Copy the records below word for word, all of them, and leave out the pictures.
==== ENTRIES ====
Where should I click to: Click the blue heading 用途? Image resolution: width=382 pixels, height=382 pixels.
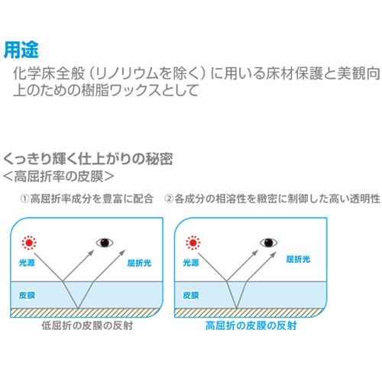[21, 50]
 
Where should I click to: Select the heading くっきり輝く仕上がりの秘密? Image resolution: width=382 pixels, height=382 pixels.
[88, 159]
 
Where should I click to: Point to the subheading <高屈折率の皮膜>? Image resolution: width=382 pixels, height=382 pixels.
[58, 176]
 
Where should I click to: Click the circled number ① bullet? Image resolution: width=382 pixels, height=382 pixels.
[24, 199]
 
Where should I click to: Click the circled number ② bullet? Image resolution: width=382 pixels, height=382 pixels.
[169, 199]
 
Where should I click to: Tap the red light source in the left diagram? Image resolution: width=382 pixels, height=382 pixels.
[29, 243]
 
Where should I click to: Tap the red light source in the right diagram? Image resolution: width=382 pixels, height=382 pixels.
[193, 243]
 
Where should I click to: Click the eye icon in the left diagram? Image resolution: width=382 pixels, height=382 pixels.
[105, 242]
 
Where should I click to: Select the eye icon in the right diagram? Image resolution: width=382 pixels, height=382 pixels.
[268, 242]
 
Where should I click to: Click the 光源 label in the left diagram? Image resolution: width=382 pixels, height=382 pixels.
[27, 263]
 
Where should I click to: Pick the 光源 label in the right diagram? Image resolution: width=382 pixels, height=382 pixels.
[191, 263]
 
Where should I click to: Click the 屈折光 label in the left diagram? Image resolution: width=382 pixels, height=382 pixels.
[139, 263]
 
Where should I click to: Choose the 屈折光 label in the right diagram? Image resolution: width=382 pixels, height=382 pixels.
[298, 259]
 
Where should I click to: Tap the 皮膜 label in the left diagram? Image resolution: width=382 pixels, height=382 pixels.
[27, 295]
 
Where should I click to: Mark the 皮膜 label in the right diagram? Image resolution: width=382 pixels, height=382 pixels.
[191, 295]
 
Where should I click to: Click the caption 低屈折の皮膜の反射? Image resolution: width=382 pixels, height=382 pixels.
[87, 325]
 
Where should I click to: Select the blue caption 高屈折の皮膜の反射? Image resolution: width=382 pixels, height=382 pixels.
[251, 325]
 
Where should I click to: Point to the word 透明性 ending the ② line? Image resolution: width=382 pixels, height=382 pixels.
[365, 199]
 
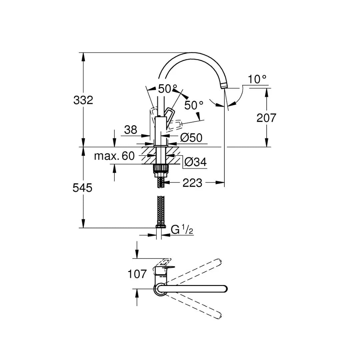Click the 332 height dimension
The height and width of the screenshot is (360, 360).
[x=83, y=99]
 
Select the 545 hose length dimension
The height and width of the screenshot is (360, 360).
[x=82, y=188]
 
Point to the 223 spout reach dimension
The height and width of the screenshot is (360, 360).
[x=192, y=183]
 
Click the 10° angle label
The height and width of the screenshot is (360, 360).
[x=257, y=79]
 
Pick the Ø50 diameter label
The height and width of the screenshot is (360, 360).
[x=191, y=137]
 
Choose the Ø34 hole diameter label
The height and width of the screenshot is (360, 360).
[x=195, y=162]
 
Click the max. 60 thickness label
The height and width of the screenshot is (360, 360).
[x=114, y=156]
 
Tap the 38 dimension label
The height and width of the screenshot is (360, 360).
[x=130, y=130]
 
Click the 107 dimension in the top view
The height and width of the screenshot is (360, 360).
[x=137, y=274]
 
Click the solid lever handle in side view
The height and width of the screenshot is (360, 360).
[x=169, y=115]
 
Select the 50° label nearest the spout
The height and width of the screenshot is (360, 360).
[x=194, y=105]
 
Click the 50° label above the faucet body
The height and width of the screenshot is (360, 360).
[x=168, y=89]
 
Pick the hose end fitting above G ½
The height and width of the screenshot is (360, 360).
[x=160, y=226]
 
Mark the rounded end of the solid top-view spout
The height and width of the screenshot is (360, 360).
[x=224, y=289]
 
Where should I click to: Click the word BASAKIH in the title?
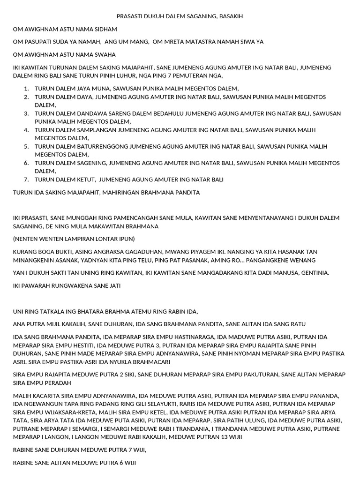coord(230,16)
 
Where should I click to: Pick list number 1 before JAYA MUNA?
coord(26,88)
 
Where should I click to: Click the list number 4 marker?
coord(26,130)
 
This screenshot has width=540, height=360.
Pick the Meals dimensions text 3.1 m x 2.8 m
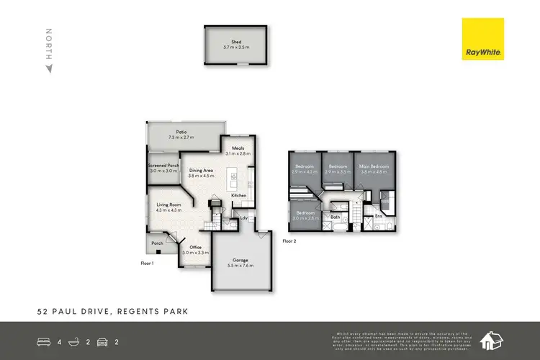237,153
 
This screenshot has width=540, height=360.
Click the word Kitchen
239,195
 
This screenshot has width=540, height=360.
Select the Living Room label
168,204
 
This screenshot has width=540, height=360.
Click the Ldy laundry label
244,217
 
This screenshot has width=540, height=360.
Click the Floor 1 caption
148,264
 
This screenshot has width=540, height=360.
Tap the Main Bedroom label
373,167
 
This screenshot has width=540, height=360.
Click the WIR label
384,202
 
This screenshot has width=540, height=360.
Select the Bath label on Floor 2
335,217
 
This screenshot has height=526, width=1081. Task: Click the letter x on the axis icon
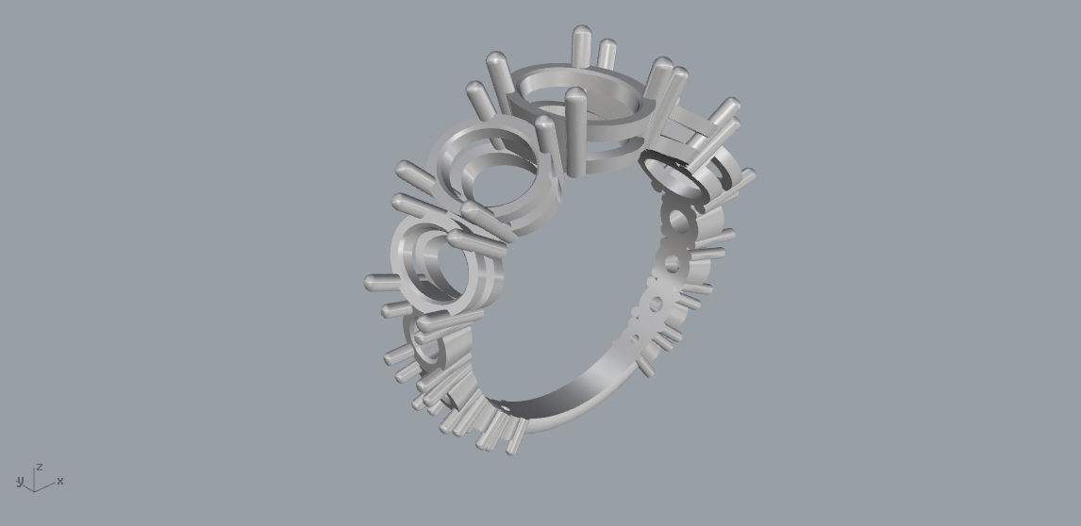[x=60, y=482]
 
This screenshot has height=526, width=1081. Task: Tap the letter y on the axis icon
[x=20, y=482]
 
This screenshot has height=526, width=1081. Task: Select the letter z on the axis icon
[x=40, y=467]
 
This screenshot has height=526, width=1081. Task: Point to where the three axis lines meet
[x=35, y=490]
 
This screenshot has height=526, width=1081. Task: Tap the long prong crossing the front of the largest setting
[x=574, y=132]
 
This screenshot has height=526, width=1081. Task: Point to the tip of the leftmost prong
[x=370, y=281]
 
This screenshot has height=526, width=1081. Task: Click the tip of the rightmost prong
[x=749, y=173]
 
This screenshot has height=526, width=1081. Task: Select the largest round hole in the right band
[x=677, y=222]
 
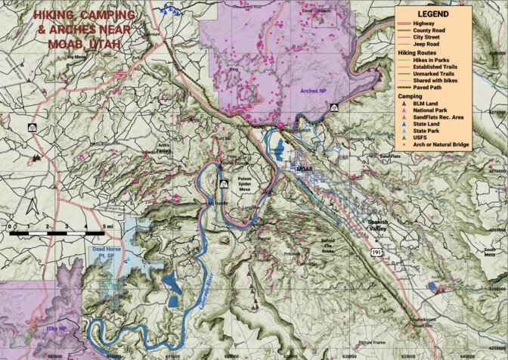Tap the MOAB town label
(305, 169)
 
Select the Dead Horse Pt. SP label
(106, 253)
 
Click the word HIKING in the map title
(57, 15)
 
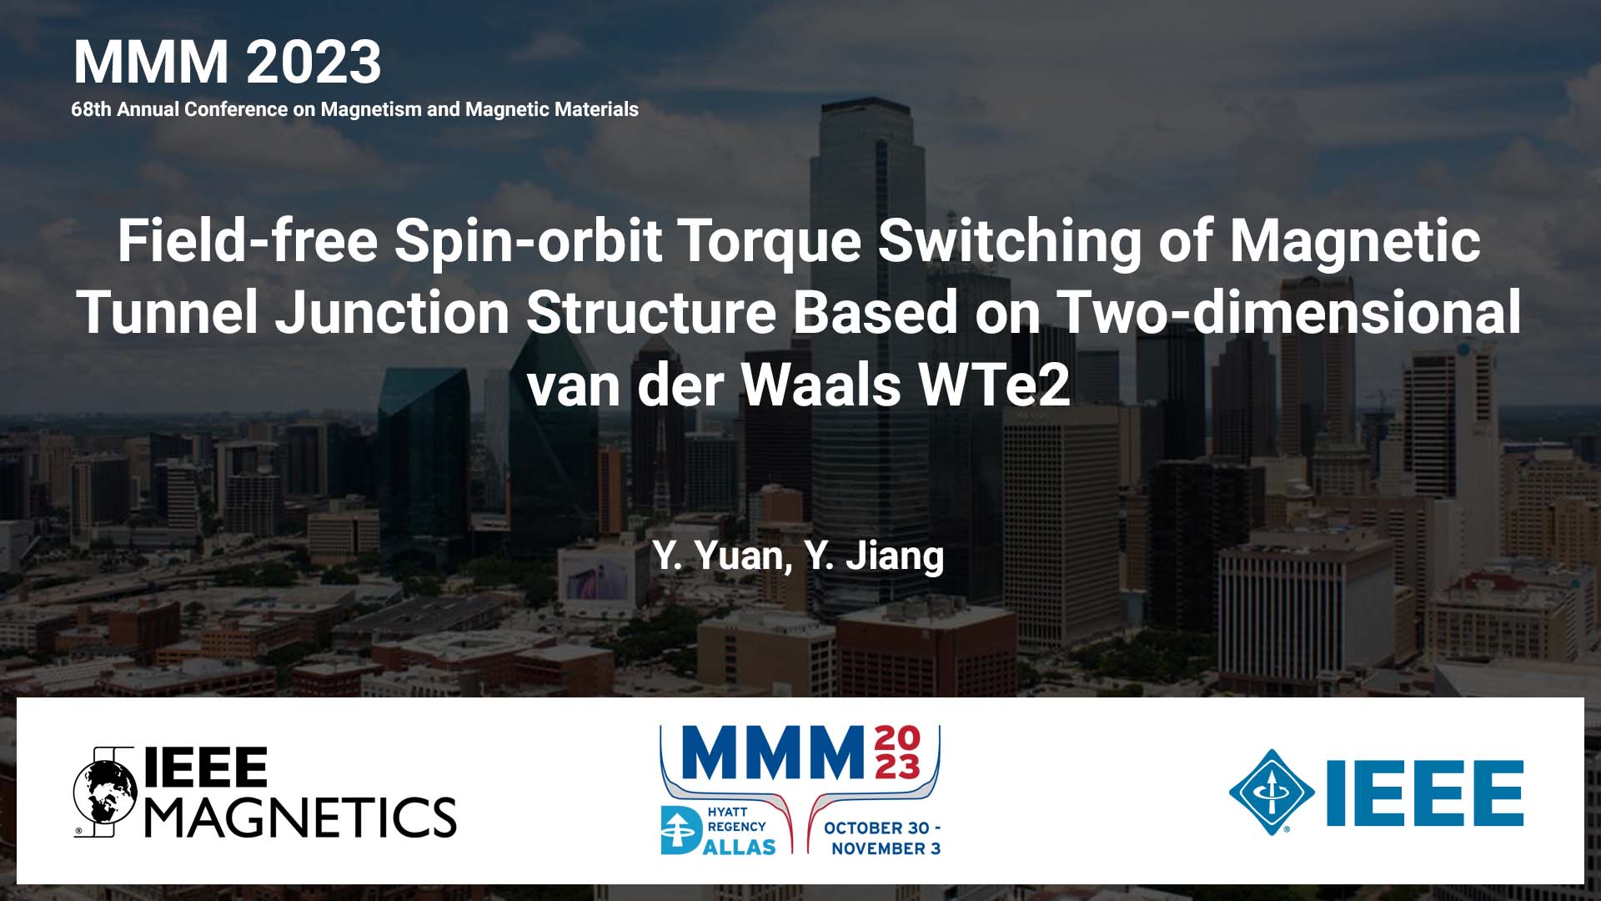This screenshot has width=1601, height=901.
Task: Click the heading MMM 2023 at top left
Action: [227, 63]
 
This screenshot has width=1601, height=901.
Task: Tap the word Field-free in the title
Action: [248, 240]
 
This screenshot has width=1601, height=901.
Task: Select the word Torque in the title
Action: [769, 240]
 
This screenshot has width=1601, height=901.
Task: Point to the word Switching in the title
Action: [1010, 240]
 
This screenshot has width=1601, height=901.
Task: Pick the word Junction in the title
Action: [392, 313]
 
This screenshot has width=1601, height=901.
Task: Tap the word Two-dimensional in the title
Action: [1289, 313]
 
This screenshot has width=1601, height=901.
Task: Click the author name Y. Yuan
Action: [722, 556]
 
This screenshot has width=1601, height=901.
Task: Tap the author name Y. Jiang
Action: [875, 556]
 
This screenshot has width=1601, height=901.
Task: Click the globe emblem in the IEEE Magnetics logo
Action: [105, 793]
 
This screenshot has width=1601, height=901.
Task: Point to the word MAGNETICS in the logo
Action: [301, 817]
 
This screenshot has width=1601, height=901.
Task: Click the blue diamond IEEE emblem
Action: [1272, 792]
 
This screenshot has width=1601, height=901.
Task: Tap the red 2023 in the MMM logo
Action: [897, 753]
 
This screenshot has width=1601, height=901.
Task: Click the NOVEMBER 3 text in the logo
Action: [886, 848]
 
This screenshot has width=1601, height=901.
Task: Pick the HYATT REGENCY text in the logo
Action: [735, 819]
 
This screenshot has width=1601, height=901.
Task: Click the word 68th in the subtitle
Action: [91, 109]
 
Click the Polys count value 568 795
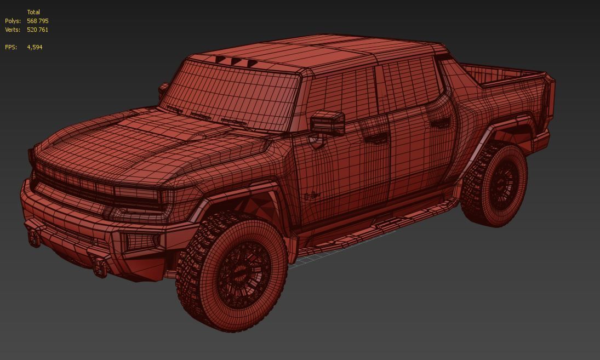pyautogui.click(x=37, y=21)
====
COMPLETED TASK:
Where should I click to: Click the blue heading 用途? Image resolution: width=382 pixels, height=382 pixels.
[21, 50]
 
Where should I click to: Select the heading くっきり輝く仕上がりの秘密? Image resolution: width=382 pixels, height=382 pixels.
[88, 159]
 
Where should I click to: Point to the subheading <高屈折率の皮膜>? Image resolution: width=382 pixels, height=382 pixels.
[58, 176]
 
Where should I click to: Click the circled number ① bullet? Image resolution: width=382 pixels, height=382 pixels.
[24, 199]
 
Where should I click to: Click the circled number ② bullet? Image resolution: width=382 pixels, height=382 pixels.
[169, 199]
 
Where should I click to: Tap the red light source in the left diagram? Image resolution: width=382 pixels, height=382 pixels.
[29, 243]
 
Where should I click to: Tap the red light source in the right diagram? Image resolution: width=382 pixels, height=382 pixels.
[193, 243]
 
Where should I click to: Click the eye icon in the left diagram? Image resolution: width=382 pixels, height=382 pixels.
[105, 242]
 
Where should I click to: Select the eye icon in the right diagram? Image resolution: width=382 pixels, height=382 pixels.
[268, 242]
 
Where should I click to: Click the 光源 label in the left diagram? Image resolution: width=382 pixels, height=382 pixels.
[27, 263]
 
Where should I click to: Pick the 光源 label in the right diagram? Image resolution: width=382 pixels, height=382 pixels.
[191, 263]
 
Where should I click to: Click the 屈折光 label in the left diagram? Image resolution: width=382 pixels, height=382 pixels.
[139, 263]
 
Where should I click to: Choose the 屈折光 label in the right diagram? Image resolution: width=382 pixels, height=382 pixels.
[298, 259]
 
Where should I click to: Tap the 皮膜 label in the left diagram? Image resolution: width=382 pixels, height=382 pixels.
[27, 295]
 
Where should I click to: Mark the 皮膜 label in the right diagram? Image resolution: width=382 pixels, height=382 pixels.
[191, 295]
 
Where should I click to: Click the caption 低屈折の皮膜の反射? Image resolution: width=382 pixels, height=382 pixels.
[87, 325]
 
Where should I click to: Select the blue caption 高屈折の皮膜の反射? Image resolution: width=382 pixels, height=382 pixels.
[251, 325]
 
Where should I click to: Point to the word 透明性 ending the ② line? Image resolution: width=382 pixels, height=382 pixels.
[365, 199]
 
Click the 332 height dimension
The height and width of the screenshot is (360, 360).
[x=83, y=99]
 
Select the 545 hose length dimension
The height and width of the screenshot is (360, 360).
[x=82, y=188]
 
Point to the 223 spout reach dimension
The height and width of the screenshot is (360, 360).
[x=192, y=183]
 
Click the 10° angle label
The height and width of the screenshot is (360, 360).
[x=257, y=79]
 
Pick the Ø50 diameter label
The height and width of the screenshot is (360, 360).
[x=191, y=137]
 
Choose the Ø34 hole diameter label
The height and width of the screenshot is (360, 360).
[x=195, y=162]
 
Click the max. 60 thickness label
The height and width of the screenshot is (360, 360).
[x=114, y=156]
 
Tap the 38 dimension label
The height and width of the screenshot is (360, 360).
[x=130, y=130]
 
Click the 107 dimension in the top view
The height and width of the screenshot is (360, 360).
[x=137, y=274]
 
Click the solid lever handle in side view
The height and width of the screenshot is (360, 360).
[x=169, y=115]
 
Select the 50° label nearest the spout
The height and width of the screenshot is (360, 360).
[x=194, y=105]
 
Click the 50° label above the faucet body
The height and width of the screenshot is (360, 360).
[x=168, y=89]
 
Pick the hose end fitting above G ½
The height and width of the screenshot is (360, 360).
[x=160, y=226]
 
Mark the rounded end of the solid top-view spout
The height and width of the screenshot is (360, 360).
[x=224, y=289]
 
Where should I click to: Click the word BASAKIH in the title?
coord(230,16)
 
Where should I click to: Pick list number 1 before JAYA MUNA?
coord(26,88)
 
Where should I click to: Click the list number 4 marker?
coord(26,130)
 
This screenshot has width=540, height=360.
Pick the Meals dimensions text 3.1 m x 2.8 m
237,153
 
This screenshot has width=540, height=360.
Click the word Kitchen
239,195
 
This screenshot has width=540, height=360.
Select the Living Room label
168,204
 
This screenshot has width=540, height=360.
Click the Ldy laundry label
244,217
 
This screenshot has width=540, height=360.
Click the Floor 1 caption
148,264
 
This screenshot has width=540, height=360.
Tap the Main Bedroom label
373,167
 
This screenshot has width=540, height=360.
Click the WIR label
384,202
 
This screenshot has width=540, height=360.
Select the Bath label on Floor 2
335,217
 
This screenshot has height=526, width=1081. Task: Click the letter x on the axis icon
[x=60, y=482]
 
This screenshot has height=526, width=1081. Task: Tap the letter y on the axis icon
[x=20, y=482]
 
This screenshot has height=526, width=1081. Task: Select the letter z on the axis icon
[x=40, y=467]
 
This screenshot has height=526, width=1081. Task: Point to where the three axis lines meet
[x=35, y=490]
 
This screenshot has height=526, width=1081. Task: Tap the long prong crossing the front of the largest setting
[x=574, y=132]
 
This screenshot has height=526, width=1081. Task: Point to the tip of the leftmost prong
[x=370, y=281]
 
This screenshot has height=526, width=1081. Task: Click the tip of the rightmost prong
[x=749, y=173]
 
This screenshot has height=526, width=1081. Task: Select the largest round hole in the right band
[x=677, y=222]
 
Tap the MOAB town label
(305, 169)
 
Select the Dead Horse Pt. SP label
(106, 253)
 
Click the word HIKING in the map title
(57, 15)
 
This screenshot has width=1601, height=901.
Task: Click the heading MMM 2023 at top left
Action: [227, 63]
 
This screenshot has width=1601, height=901.
Task: Tap the word Field-free in the title
Action: [248, 240]
 
This screenshot has width=1601, height=901.
Task: Select the word Torque in the title
Action: [769, 240]
 
This screenshot has width=1601, height=901.
Task: Point to the word Switching in the title
Action: [1010, 240]
 
This screenshot has width=1601, height=901.
Task: Pick the word Junction in the title
Action: [392, 313]
 
This screenshot has width=1601, height=901.
Task: Tap the word Two-dimensional in the title
Action: [1289, 313]
 
This screenshot has width=1601, height=901.
Task: Click the author name Y. Yuan
Action: [722, 556]
 
This screenshot has width=1601, height=901.
Task: Tap the author name Y. Jiang
Action: [875, 556]
 
This screenshot has width=1601, height=901.
Task: Click the globe emblem in the IEEE Magnetics logo
Action: [105, 793]
 
This screenshot has width=1601, height=901.
Task: Point to the word MAGNETICS in the logo
Action: [301, 817]
 
This screenshot has width=1601, height=901.
Task: Click the blue diamond IEEE emblem
Action: [1272, 792]
 
This screenshot has width=1601, height=901.
Task: Tap the red 2023 in the MMM logo
Action: [897, 753]
 
This screenshot has width=1601, height=901.
Task: Click the NOVEMBER 3 text in the logo
Action: [886, 848]
 
This screenshot has width=1601, height=901.
Task: Pick the HYATT REGENCY text in the logo
Action: [735, 819]
 
This screenshot has width=1601, height=901.
Task: Click the word 68th in the subtitle
Action: [91, 109]
 
Click the Polys count value 568 795
pyautogui.click(x=37, y=21)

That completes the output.